Collette's verdict: The brides who come here to get married from Australia or the US don't like the sitting-down-for-hours tradition. We do versions of canapés called 'manapés', as you need to serve a decent amount of food. As for the cake, everyone is sick of chocolate biscuit cake and I predict a huge swing to those flavours, like lemon and elderflower.
5 The wardrobe change
While Harry switched his Blues and Royals uniform for a natty tux, his new wife changed into a bespoke Stella McCartney halter-neck that was much more free-flowing than her day attire. Well, could you imagine getting a 'dirty burger' on that Givenchy gown?
Collette's verdict: Some high-end brides might change, but for a lot of Irish brides, they spend a lot of money on wedding dresses so the last thing they want to do is change out of it.
6 The guest dress code
In this case, it was strict: Saturday's dress code included tuxedos or suits for men, with a tie. Women were required to wear a knee-length dress with a hat. Bare legs and bare shoulders were forbidden. It certainly didn't stop several people having a bit of fun with their outfits, and among the best dressed were Amal Clooney in sunshine yellow Stella McCartney, Princess Diana's niece Kitty Spencer in floral Dolce & Gabbana and Harry's ex Cressida Bonas in vibrant striped Eponine.
Collette's verdict: Royal etiquette is so strict, so we wouldn't be at that. We say, 'black tie', 'cocktail' or 'informal' and that's about it. The venue would dictate a lot of it.
7 The afters
Anyone hear Harry murmur after the ceremony that he needed a drink? We did. He let his hair down at the mother of all shindigs, hosted at Frogmore House by Prince Charles. Candyfloss and 'dirty burgers' were served up, and there was yet another serving of soul for the first dance, as the couple took to the floor for 'Land of a Thousand Dances'. Comedian James Corden presided over the events, which allegedly included a dance-off between royals, risqué speeches and even a beer pong session.
Collette's verdict: Is there room for innovation in the Irish afters? Absolutely. We've done Prosecco and beer pong in previous weddings, but it can be hard to do it in a 5-star venue.
8 The goodie bags
As if being showered in kudos and getting a look at Oprah wasn't enough for the wedding's 1,200 non-VIP guests, they also walked away with a hessian goodie bag. Among the goodies were Windsor Castle water, traditional shortbread, and a giant chocolate coin. Many of the items ended up on eBay within hours.

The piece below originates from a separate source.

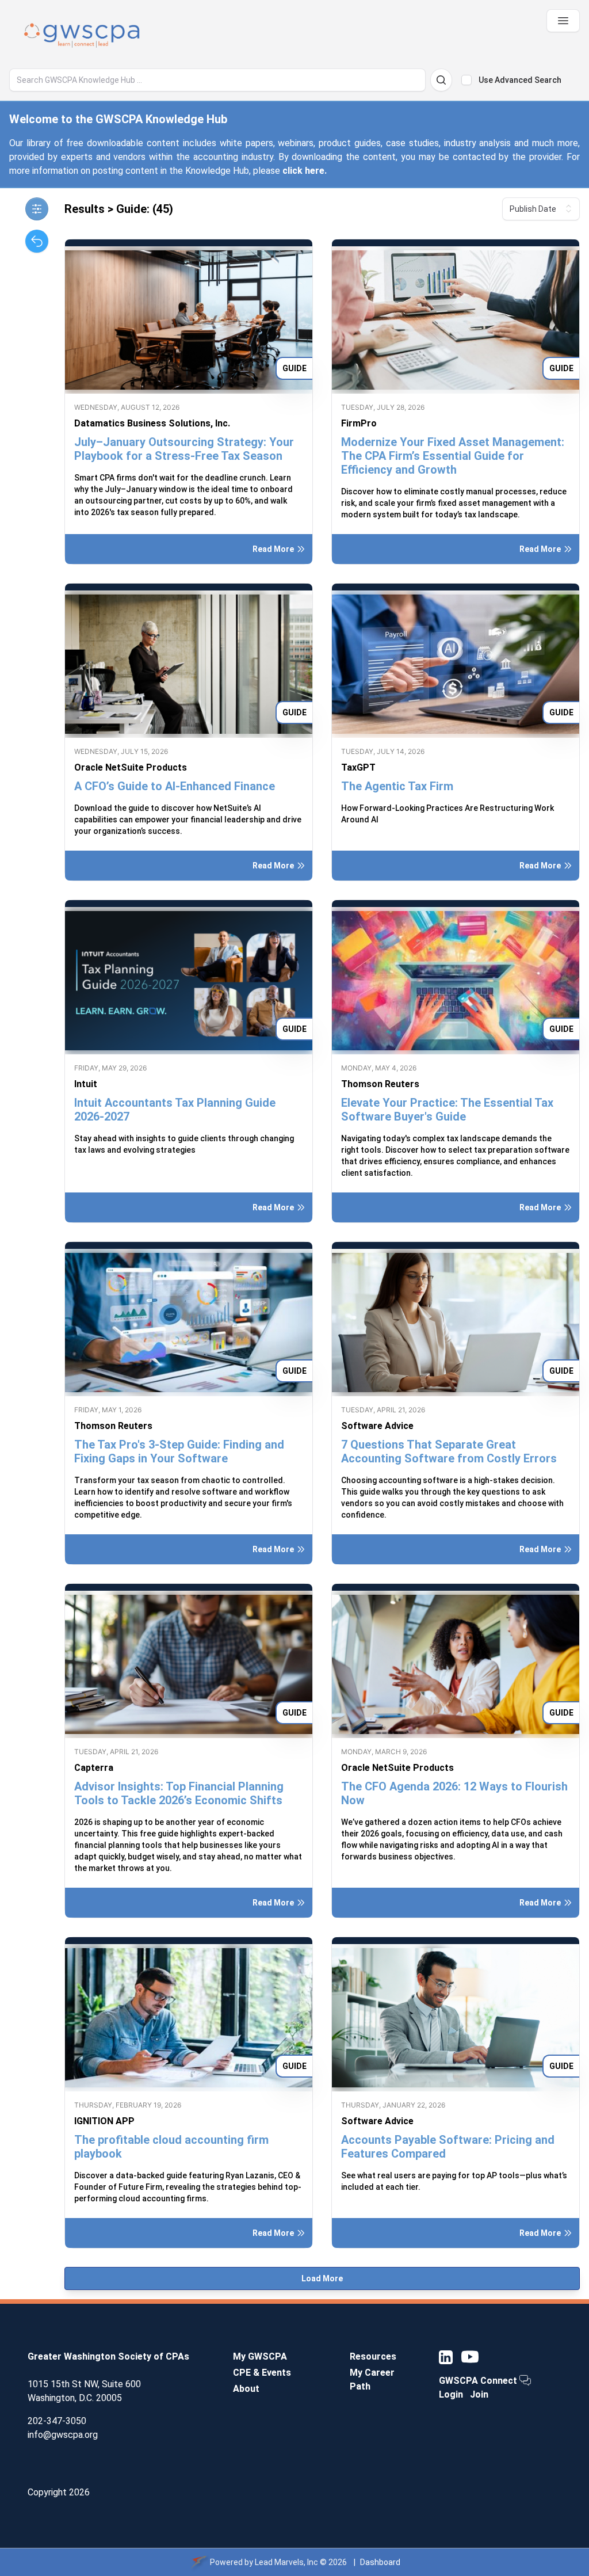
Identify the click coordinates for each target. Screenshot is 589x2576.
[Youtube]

Collette's verdict: A lot of destination brides already do 'welcome bags'. If they're asking guests to travel down the country, couples put small gift bags in their wedding guests' hotel room containing things like still water, crisps, chocolate and Berocca. Another couple offered a bag with mini bottles of gin and tonic, and an emergency kit bag, with painkillers and Dioralyte, for the morning after.